What you are asked to do:
Set down exactly the first line of the entries and every line after it, through the line with "This screenshot has height=1199, width=555.".

Given records:
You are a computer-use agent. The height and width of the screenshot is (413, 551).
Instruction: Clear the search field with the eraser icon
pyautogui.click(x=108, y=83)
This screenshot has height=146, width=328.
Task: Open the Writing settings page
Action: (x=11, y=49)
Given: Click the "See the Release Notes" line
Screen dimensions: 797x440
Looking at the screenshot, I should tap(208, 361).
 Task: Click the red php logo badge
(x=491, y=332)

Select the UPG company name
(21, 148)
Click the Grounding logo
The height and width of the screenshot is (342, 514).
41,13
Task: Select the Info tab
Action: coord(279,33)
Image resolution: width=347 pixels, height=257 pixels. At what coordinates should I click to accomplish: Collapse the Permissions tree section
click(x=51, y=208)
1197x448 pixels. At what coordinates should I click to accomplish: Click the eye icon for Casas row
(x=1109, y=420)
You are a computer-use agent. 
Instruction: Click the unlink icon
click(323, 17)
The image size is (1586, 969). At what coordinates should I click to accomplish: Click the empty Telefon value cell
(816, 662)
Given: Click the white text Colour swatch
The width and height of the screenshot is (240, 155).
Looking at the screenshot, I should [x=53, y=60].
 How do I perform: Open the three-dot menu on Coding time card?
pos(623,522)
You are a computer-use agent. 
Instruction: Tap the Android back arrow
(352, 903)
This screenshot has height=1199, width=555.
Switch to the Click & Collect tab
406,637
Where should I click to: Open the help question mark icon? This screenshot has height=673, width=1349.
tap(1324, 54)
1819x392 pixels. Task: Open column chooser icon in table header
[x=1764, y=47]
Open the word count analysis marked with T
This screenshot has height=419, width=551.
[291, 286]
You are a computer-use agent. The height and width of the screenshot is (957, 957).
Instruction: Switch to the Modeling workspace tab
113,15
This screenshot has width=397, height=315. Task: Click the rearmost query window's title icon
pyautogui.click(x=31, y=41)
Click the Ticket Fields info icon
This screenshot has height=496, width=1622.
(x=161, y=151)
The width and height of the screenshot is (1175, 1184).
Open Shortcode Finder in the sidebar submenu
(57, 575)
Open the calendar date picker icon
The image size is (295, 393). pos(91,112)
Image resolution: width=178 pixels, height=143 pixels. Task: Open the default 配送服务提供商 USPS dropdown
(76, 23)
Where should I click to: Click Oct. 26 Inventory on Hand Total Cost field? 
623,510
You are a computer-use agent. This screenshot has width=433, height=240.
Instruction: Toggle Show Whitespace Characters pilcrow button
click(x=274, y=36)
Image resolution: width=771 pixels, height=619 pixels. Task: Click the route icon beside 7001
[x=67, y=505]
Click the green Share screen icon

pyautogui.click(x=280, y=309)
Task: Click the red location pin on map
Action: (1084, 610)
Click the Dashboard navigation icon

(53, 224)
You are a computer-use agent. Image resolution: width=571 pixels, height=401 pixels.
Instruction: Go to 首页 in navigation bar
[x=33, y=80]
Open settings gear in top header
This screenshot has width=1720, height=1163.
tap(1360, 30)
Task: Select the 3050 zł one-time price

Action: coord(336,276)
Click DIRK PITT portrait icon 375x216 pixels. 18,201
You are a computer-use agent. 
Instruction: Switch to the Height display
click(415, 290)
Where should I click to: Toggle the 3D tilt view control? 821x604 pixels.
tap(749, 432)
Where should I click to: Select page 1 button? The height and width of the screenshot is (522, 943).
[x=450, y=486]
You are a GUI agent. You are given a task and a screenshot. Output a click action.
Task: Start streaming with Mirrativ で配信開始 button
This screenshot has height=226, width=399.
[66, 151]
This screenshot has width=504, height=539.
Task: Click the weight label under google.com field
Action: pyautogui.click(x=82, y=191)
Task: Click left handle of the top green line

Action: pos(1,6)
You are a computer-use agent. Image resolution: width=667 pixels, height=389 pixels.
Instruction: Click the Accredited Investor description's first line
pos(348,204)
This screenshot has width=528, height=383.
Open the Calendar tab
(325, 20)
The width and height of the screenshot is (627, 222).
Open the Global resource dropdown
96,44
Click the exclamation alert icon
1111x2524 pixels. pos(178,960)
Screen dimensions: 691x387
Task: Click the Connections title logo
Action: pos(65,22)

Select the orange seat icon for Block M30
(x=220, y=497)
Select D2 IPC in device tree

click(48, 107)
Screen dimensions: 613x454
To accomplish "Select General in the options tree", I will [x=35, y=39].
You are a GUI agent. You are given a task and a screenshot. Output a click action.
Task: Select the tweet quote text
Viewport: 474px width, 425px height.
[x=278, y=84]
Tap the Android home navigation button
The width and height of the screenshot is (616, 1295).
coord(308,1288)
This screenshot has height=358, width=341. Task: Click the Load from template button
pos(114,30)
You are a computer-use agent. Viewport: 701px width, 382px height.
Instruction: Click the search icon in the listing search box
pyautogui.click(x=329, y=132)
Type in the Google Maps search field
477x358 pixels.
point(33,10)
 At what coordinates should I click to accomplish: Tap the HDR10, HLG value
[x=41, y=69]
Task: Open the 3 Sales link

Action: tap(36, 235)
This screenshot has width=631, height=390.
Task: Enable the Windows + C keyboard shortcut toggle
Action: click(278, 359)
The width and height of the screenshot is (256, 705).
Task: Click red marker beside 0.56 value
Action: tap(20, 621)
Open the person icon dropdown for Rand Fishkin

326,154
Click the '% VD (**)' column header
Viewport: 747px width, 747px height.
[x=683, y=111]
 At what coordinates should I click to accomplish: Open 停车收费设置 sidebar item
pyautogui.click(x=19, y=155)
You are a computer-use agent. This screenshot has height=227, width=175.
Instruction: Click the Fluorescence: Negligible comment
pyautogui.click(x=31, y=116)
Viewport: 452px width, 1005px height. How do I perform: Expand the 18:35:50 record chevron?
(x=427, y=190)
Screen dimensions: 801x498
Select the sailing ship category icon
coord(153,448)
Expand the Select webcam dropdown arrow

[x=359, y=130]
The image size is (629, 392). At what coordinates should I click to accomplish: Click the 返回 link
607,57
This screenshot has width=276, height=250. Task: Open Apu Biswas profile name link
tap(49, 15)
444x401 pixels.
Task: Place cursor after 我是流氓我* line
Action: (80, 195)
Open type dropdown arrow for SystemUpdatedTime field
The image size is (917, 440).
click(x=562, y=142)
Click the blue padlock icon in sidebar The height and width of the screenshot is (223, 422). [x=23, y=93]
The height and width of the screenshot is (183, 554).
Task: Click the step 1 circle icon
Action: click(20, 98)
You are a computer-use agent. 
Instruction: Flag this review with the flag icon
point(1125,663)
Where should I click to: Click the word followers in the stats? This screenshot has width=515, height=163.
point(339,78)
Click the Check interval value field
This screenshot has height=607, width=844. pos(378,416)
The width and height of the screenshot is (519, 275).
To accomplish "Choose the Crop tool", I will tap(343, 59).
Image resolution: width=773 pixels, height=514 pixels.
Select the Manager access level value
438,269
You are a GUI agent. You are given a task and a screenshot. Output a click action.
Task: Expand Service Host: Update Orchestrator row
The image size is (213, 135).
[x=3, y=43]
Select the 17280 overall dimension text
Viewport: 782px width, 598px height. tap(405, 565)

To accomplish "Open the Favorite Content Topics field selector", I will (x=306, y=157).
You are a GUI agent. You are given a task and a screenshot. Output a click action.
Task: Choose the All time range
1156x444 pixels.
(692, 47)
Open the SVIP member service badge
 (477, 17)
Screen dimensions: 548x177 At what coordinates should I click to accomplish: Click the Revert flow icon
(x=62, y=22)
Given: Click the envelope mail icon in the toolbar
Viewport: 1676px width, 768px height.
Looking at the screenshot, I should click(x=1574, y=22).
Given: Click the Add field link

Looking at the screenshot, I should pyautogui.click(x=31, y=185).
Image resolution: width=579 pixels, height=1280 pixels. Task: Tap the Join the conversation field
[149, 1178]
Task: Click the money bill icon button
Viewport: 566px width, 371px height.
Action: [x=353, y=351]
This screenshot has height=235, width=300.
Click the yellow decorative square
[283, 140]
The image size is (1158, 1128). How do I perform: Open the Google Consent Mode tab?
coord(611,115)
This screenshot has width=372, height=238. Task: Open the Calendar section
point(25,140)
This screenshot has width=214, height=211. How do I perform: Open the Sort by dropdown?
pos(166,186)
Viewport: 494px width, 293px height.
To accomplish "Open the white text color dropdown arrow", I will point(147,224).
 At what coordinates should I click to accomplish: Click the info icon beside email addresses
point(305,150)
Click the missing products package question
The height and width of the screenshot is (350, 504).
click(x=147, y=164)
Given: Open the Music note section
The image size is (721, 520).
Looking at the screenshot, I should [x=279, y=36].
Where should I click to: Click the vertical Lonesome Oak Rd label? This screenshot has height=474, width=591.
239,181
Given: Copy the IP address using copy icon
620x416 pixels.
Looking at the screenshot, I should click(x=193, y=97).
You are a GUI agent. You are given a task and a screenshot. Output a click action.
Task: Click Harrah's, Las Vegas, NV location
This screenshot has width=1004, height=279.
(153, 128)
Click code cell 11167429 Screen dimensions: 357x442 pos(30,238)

Output for this task:
You are a computer-use agent. The height and width of the screenshot is (413, 551).
Instruction: Clear the search field with the eraser icon
pyautogui.click(x=108, y=83)
This screenshot has height=146, width=328.
Task: Open the Writing settings page
Action: (x=11, y=49)
Given: Click the "See the Release Notes" line
Screen dimensions: 797x440
Looking at the screenshot, I should tap(208, 361).
 Task: Click the red php logo badge
(x=491, y=332)

Select the UPG company name
(21, 148)
Click the Grounding logo
The height and width of the screenshot is (342, 514).
41,13
Task: Select the Info tab
Action: coord(279,33)
Image resolution: width=347 pixels, height=257 pixels. At what coordinates should I click to accomplish: Collapse the Permissions tree section
click(x=51, y=208)
1197x448 pixels. At what coordinates should I click to accomplish: Click the eye icon for Casas row
(x=1109, y=420)
You are a computer-use agent. 
Instruction: Click the unlink icon
click(323, 17)
The image size is (1586, 969). At what coordinates should I click to accomplish: Click the empty Telefon value cell
(816, 662)
Given: Click the white text Colour swatch
The width and height of the screenshot is (240, 155).
Looking at the screenshot, I should [x=53, y=60].
 How do I perform: Open the three-dot menu on Coding time card?
pos(623,522)
You are a computer-use agent. 
Instruction: Tap the Android back arrow
(352, 903)
This screenshot has height=1199, width=555.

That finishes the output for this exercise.